Daffy Duck for President
- Book cover
- Editor: Charles Carney
- Author: Chuck Jones
- Illustrator: Chuck Jones
- Language: English
- Genre: Children's literature, Picture book
- Publisher: Warner Bros. Worldwide Publishing
- Publication date: 1997
- Publication place: United States
- Media type: Hardcover
- ISBN: 1-890371-00-9
- OCLC: 36485944

= Daffy Duck for President =

1997 picture book by Chuck Jones

Daffy Duck for President is a children's book, published by Warner Bros. and the United States Postal Service in 1997 to coincide with the release of the first Bugs Bunny U.S. postage stamp. The book was written and illustrated by Chuck Jones, edited by Charles Carney, and art directed by Allen Helbig.

== Plot ==
Echoing the popular "Rabbit Season/Duck Season" scenes from the Bugs Bunny/Daffy Duck/Elmer Fudd shorts Rabbit Fire, Rabbit Seasoning and Duck! Rabbit, Duck!, the book tells how Daffy Duck, in an effort to outlaw Duck Season in favor of a perpetual Rabbit Season, attempts to become a politician so as to change the law to suit him. Through a civics lesson regarding the United States Constitution and with Bugs' help, Daffy learns that it is "We the People" who run the country, not any one man or duck, as he experiences the separation of powers concept of the United States Federal government.

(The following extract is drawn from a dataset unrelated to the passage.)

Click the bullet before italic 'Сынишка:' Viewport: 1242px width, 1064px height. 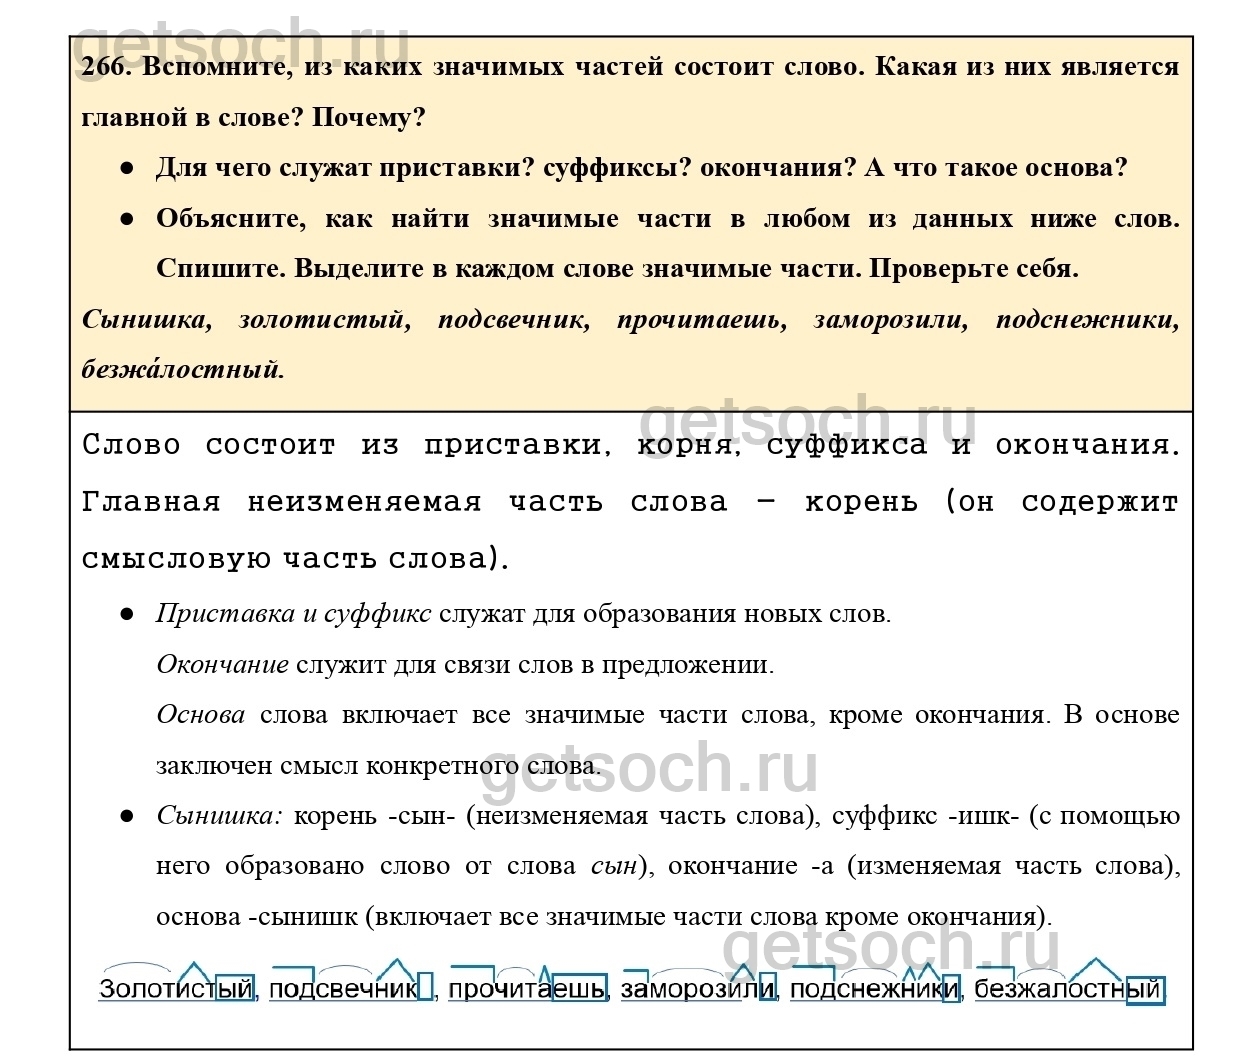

From the book's dust jacket:
"Bugs guides Daffy through the 3 branches of American government - the foundation of freedom - in a style so breezy and comic that you'd never confuse it with a civics lesson. Or would you? In keeping with the explosive fun of the author's art, Daffy Duck for President is presented in its original sketch form. It's pure Chuck Jones - brash, witty, and reflective - in a bold flash of pencil, paper, and impulse."

== Film ==
In 2004, Warner Bros. released a four-minute animated short of the same name based on the book, coinciding with the Presidential election that year. The film was produced by Spike Brandt, Tony Cervone, and Linda M. Steiner, and was dedicated to Chuck Jones's memory (he died on February 22, 2002, two years prior the release of the cartoon). It was considered for a 2005 Academy Award for Best Animated Short. Joe Alaskey voiced Bugs and Daffy. It was also planned for a worldwide theatrical release, but these plans were cancelled after Looney Tunes: Back in Action performed poorly at the box office. However, it saw its eventual release as a bonus feature on the Looney Tunes Golden Collection: Volume 2 DVD set. The short is also available as a bonus feature on The Essential Daffy Duck DVD set.